Anyone put the kind of cut they want in the C section part? (low transverse)
I don't think it's necessary. The standard of care is now the low transverse incision, and you could have a lawsuit on your hands if you did it any other way without a damned good reason.
post #26 of 35
Subbing/bumping!
post #27 of 35
Quote:
Originally Posted by aylaanne View Post
I don't think it's necessary. The standard of care is now the low transverse incision, and you could have a lawsuit on your hands if you did it any other way without a damned good reason.
Don't count on it. Apparently with large women, it's the vogue to perform a vertical incision. I have every intention of specifying transverse if for whatever reason I need a c/s, I'm not about to take that risk.
post #28 of 35
If one transfers do the medical staff *actually* read these, let alone care to follow them? Does anyone have any experience with using such a birth plan in case of a transfer? I'm finding it hard to imagine that in the case of a transfer (where something has gone wrong or at least someone has decided that something is not right), that the hospital staff would take the time to read these plans. For this reason, I haven't bothered to write a plan at all. Anyone have any insight?
post #29 of 35
Quote:
Originally Posted by francesmama View Post
If one transfers do the medical staff *actually* read these, let alone care to follow them? Does anyone have any experience with using such a birth plan in case of a transfer? I'm finding it hard to imagine that in the case of a transfer (where something has gone wrong or at least someone has decided that something is not right), that the hospital staff would take the time to read these plans. For this reason, I haven't bothered to write a plan at all. Anyone have any insight?
One of the first things the nurse said to me when I transferred was, "So, I was just looking over your birth plan..." But my hospital is rather unique, so not the standard.
post #30 of 35
I read them--but in a true emergency, you're right that there will probably not be time. But if it's a transfer for any other reason, I'm more than happy to take 2 minutes---that's other reason why I advocate only having the MOST important and MOST relevant things on a transfer plan.
post #31 of 35
Quote:
Originally Posted by cileag View Post
I'm more than happy to take 2 minutes---that's other reason why I advocate only having the MOST important and MOST relevant things on a transfer plan.
I agree. I just can't picture things like letting mom and dad discover the sex, artifical nipple use, etc to be important or relevant in a true emergency.

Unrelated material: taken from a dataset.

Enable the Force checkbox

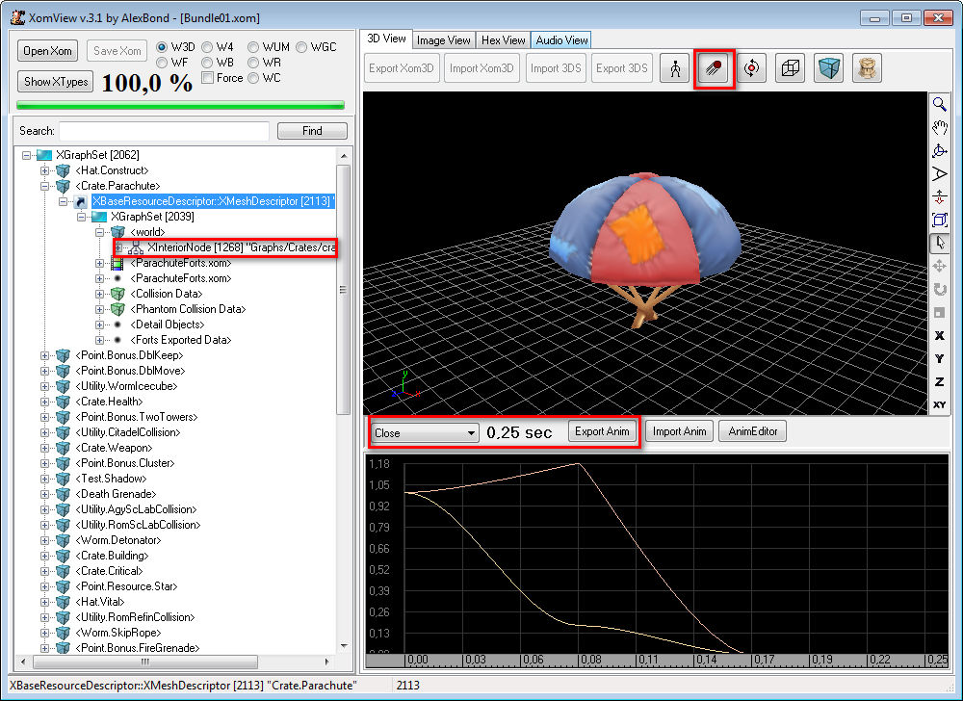coord(207,78)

I honestly think a big "Dad or mom is to be with baby all of the time" would help with most of it.
post #32 of 35
Thread Starter 
If it is a true emergency then they don't read anything they just do what it takes to save mom and baby's lives. But in the case of maternal exhaustion and other non-emergent transfers they usually read them. They already know that you desire a natural childbirth obviouslly because you are transferring from home. So it is not necessary to list every little detail. I try to focus on the really important stuff and the afterbirth stuff involving baby's care.
post #33 of 35
I plan to make two (one for emergent and one for non-emergent).

The one for emergent will say

WE DO NOT CONSENT TO:
Hep B
Vit K
Antibiotic eye ointment
Circumcision
Bottles/ Formula
Pacifiers
Single-layer repair for a c-section
post #34 of 35
I need help with the C-section part as well. I have placenta previa (or did at 20 weeks), so a C-section is a definite possibility, unfortunately.
post #35 of 35

Does anyone mind if I use some of the things you have listed. I haven't been able to think of much and this is great!!